I’ve been playing Nintendo’s new life sim, “Tomodachi Life,” since a couple weeks after its release in June. To summarize, the game gives the player use of the Mii creation system—the same one used to make the avatars who populate Wii Sports—to create residents in an apartment complex on a resort island. The game encourages you to create your friends, your family, or your favorite celebrities. A handful have signed on to provide their likenesses; official Wayne Brady, Zendaya and Christina Aguilera Miis are easy to find online, and a commercial displays Shaq and Shaun White Miis tasting some of the food in the game.
Interaction is simple; the residents have needs, and by tapping the screen to navigate menus, you can visit their apartments to feed them (a major part of the game is giving them different food experiences to determine their favorites and help them level up, granting them new activities), give them advice on making friends or romantic partners, dress them in outfits ranging from pretty attractive dresses and tops to samurai armor and hamster suits and among a few other things, redecorate their apartments.

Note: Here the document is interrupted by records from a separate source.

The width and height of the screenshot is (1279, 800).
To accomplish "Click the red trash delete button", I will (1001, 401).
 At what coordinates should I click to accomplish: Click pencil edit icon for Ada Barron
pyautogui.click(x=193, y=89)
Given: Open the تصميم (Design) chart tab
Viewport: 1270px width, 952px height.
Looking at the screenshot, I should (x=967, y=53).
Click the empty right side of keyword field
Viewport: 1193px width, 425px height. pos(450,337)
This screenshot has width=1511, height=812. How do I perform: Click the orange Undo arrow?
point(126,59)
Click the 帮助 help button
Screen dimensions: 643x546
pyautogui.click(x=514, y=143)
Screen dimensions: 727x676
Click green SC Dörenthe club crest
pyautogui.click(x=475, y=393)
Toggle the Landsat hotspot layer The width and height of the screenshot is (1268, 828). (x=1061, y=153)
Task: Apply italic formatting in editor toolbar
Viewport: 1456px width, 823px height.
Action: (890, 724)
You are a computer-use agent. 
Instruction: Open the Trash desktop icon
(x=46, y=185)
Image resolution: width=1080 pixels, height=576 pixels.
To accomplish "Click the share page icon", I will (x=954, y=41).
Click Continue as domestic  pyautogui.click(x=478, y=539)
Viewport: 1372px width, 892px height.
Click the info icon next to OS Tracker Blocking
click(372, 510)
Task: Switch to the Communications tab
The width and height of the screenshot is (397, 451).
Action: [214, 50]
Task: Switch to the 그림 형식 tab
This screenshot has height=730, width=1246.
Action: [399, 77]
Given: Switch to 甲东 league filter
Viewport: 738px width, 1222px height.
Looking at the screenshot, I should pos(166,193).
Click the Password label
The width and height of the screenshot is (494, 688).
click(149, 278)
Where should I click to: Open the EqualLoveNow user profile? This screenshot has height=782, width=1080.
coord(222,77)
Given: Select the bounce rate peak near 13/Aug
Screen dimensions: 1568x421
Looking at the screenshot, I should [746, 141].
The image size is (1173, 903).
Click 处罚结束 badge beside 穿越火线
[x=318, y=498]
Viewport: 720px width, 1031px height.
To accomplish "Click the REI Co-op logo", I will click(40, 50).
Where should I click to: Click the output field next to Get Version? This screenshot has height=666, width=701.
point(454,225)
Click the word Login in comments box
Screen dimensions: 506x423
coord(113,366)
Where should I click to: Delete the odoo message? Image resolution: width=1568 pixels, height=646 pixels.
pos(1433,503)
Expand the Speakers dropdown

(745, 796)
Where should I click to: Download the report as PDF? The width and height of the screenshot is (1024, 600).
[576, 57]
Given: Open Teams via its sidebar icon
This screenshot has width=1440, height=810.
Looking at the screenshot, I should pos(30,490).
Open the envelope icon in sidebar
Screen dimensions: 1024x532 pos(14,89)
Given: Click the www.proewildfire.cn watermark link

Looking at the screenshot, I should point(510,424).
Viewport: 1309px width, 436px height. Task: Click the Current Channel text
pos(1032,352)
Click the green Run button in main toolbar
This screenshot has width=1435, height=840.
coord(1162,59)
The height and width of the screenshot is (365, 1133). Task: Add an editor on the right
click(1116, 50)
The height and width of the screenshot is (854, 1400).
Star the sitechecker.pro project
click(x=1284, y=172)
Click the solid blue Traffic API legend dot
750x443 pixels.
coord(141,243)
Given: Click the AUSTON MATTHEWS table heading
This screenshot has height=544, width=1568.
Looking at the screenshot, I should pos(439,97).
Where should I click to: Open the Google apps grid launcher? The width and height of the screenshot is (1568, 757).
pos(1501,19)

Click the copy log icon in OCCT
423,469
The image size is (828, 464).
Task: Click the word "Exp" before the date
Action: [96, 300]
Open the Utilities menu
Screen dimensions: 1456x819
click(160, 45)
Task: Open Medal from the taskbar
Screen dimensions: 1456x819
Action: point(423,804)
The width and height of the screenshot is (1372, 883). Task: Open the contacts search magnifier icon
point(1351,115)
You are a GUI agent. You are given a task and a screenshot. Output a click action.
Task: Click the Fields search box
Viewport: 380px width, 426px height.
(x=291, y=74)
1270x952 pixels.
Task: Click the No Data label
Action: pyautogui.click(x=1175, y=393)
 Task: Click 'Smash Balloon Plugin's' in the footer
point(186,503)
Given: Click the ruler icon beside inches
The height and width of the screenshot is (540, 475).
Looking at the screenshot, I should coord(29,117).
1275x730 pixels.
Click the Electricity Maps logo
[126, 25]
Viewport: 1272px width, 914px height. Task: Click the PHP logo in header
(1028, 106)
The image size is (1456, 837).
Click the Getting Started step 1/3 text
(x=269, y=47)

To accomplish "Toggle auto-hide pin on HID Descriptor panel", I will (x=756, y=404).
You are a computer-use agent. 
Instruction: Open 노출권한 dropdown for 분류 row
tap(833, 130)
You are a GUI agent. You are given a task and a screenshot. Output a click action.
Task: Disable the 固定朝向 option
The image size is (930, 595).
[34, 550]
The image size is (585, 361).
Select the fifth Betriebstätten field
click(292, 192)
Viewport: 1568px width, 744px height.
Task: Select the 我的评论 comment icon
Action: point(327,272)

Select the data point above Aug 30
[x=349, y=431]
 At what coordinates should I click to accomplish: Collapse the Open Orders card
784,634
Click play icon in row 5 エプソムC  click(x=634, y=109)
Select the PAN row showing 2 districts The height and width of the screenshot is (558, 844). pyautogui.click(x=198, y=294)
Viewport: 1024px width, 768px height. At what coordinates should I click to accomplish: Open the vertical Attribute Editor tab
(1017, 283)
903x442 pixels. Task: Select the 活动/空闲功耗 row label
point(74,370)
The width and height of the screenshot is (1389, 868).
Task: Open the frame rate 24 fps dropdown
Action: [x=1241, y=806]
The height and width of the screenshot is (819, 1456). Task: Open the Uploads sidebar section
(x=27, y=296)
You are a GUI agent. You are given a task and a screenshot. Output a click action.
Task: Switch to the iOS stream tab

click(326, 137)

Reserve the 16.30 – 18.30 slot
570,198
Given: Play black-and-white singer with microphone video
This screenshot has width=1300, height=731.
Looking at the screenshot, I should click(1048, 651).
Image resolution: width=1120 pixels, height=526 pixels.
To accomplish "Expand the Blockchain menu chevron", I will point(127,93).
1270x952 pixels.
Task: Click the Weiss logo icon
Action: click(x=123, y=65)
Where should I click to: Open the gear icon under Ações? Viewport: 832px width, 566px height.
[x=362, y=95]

Most of the actual play of “Tomodachi Life” is in allowing the residents to perform on their own. The relationship system in “Tomodachi Life” is well developed; each Mii has a personality type (loosely linked to the Myers-Briggs types, although softened somewhat) and can have a noted sweetheart and best friend. The player mostly can’t control whom the residents develop feelings for or with whom they hang out, though occasionally the player can steer them. These established relationships can vary. Couples can get married and have kids, or break up (including married couples), best friends can get in fights and some residents keep friends they never really got along with at all.
The things the residents have to say to the player can be bizarre; a pretty decent speech synthesizer (barring the fact that they all sound a bit like chipmunks) gives a voice to the weird little people on your island. “Easygoing Dreamers” often say bland inspiring phrases; “Confident Trendsetters” tend to talk about their relationships with other confident residents, but can also talk about how “their phones are so last week.”
Other, more obscure personality types, might tell you about how they “don’t bother with frivolous things. Like showers. Who needs ‘em?,” or they’d “love to find a way to make money doing something related to their hobbies.” The game veers often into social commentary about how immature people tend to be or how easy it is to get along with somebody rather than harboring contempt. You wouldn’t know this from Nintendo’s denial of a social commentary stance when questioned about the game’s lack of same-sex relationships before its North American release, but the actual play experience offers up heaps of biting satirical writing.
Aside from the more serious elements, the game offers a lot of humor. Twice daily, “news broadcasts” focused around the absurd lead to interviews with residents who aren’t paying attention. Dream sequences include food items announcing their marriage to you, a Power Rangers style transformation into a robo-hero (who concludes the dream by entreating the kids in the audience to wash their hands after washing their hands or to not use shrimp paste as tooth paste), and a marching circle of residents chanting, “All hail the Virtual Boy!” The residents will perform one of eight “genres” of songs, to which you can rewrite the lyrics or have them perform in groups.
One more note; at launch, Amber Earnest (AKA @rare_basement, one of the few people who can claim to be a Twitter celebrity and one of my girlfriend’s “Tomodachi Life” residents) tweeted, “so is each individual person i know making kanye in tomodachi life or does he just like... come with the game,” indicating a universal truth; Yeezus makes a perfect “Tomodachi Life” resident. And yes, before you ask, he loves fish sticks.
From the beginning concerns from “Tomodachi Life” fans centered on jokes running dry, and repeating content draining interest in the game. I’ve not encountered this issue; the content that repeats is pretty short, and new things tend to be at most about five minutes away. Rather, if something has pulled me away from the game, it’s the tone; the emphasis on sarcasm is high. Even most of the food descriptions come with wordplay or references to how the sports drink is “definitely not just water,” and at this point, I just want my residents to be happy and wear cute clothes.
“Tomodachi Life” is available for the Nintendo 3DS at roughly $40 in stores, online, and in the Nintendo 3DS eShop.